Es en grado sumo admirable que el abogado emplee su trabajo y su talento en la defensa de los desgraciados: es entonces un amigo de la Humanidad. Pero ustedes abrigan la idea de que, a sabiendas, define y justifica al culpable; más aún: que aunque quisiera, no podría hacer otra cosa. Me dicen que los jueces no pueden privar de defensa a ningún delincuente, y que el abogado honrado siempre, en tales casos, se conserva honrado, porque siempre encuentra y define el verdadero grado de culpabilidad de su cliente, sólo que no permite que le impongan un castigo excesivo, etcétera. Así es, aunque tal suposición se asemeje no poco al más desaforado idealismo. A mí me parece que al abogado le es, a pesar de todo, tan difícil evitar la falsedad y conservar incólumes su honor y su conciencia, como a todo hombre alcanzar el Paraíso. Porque ya hemos tenido ocasión de oír a los abogados jurar, o poco menos, ante los Tribunales, que si se encargaron de defender a su cliente fue únicamente por estar convencidos de su inocencia. Al escuchar tales juramentos, siempre, siempre resuena en nuestro ánimo esta sospecha repelente: «¡Y si mintiera y se hubiese encargado de la defensa por el dinero!». Y, en efecto, muchas veces resulta después que esos procesados, defendidos con tanto fervor, aparecen plena e indiscutiblemente culpables. No sé si aquí se darán casos de abogados que, queriendo mantener hasta el fin su papel de estar convencidos de la inocencia de sus clientes, se hayan desmayado al escuchar el veredicto condenatorio del Jurado.

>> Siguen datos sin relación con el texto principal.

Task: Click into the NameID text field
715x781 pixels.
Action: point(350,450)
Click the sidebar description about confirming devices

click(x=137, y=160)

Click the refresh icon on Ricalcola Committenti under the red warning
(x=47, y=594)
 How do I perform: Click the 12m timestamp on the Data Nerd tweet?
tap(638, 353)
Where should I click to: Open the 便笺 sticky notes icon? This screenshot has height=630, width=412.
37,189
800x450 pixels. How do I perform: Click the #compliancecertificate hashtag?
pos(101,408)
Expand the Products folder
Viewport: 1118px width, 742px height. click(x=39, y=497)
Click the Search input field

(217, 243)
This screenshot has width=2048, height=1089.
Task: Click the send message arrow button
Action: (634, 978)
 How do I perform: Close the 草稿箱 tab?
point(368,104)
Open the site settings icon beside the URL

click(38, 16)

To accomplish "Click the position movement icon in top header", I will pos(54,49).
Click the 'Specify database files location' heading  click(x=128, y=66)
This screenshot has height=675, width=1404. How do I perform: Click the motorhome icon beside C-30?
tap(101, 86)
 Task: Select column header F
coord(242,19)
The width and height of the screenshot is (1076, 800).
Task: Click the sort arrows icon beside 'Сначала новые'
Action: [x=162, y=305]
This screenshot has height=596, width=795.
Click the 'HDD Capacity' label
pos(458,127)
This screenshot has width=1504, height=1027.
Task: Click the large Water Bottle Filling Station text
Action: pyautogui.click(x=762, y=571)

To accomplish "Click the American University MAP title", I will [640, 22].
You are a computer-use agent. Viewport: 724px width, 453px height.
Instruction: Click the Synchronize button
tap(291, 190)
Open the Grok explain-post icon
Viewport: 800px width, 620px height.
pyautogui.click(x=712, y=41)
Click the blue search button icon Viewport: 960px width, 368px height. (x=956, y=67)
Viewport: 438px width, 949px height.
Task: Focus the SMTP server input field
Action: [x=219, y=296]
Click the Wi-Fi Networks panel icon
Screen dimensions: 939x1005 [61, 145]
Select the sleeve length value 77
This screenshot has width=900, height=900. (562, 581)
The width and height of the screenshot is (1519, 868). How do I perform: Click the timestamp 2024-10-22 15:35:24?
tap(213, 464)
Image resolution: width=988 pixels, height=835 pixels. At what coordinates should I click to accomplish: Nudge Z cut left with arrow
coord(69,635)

En verdad, enseguida se recuerda el refrán popular: «El abogado es una conciencia de alquiler»; pero, sobre todo, ocurre la estúpida paradoja de que el abogado no puede nunca obrar en relación con su conciencia, viéndose obligado a traicionarla aunque no quiera. Es un hombre condenado a no tener conciencia. Finalmente, lo importante y serio en todo esto es que posición tan triste parece impuesta por alguien o por algo, hasta el punto de no considerarse ya una propensión, sino algo enteramente normal.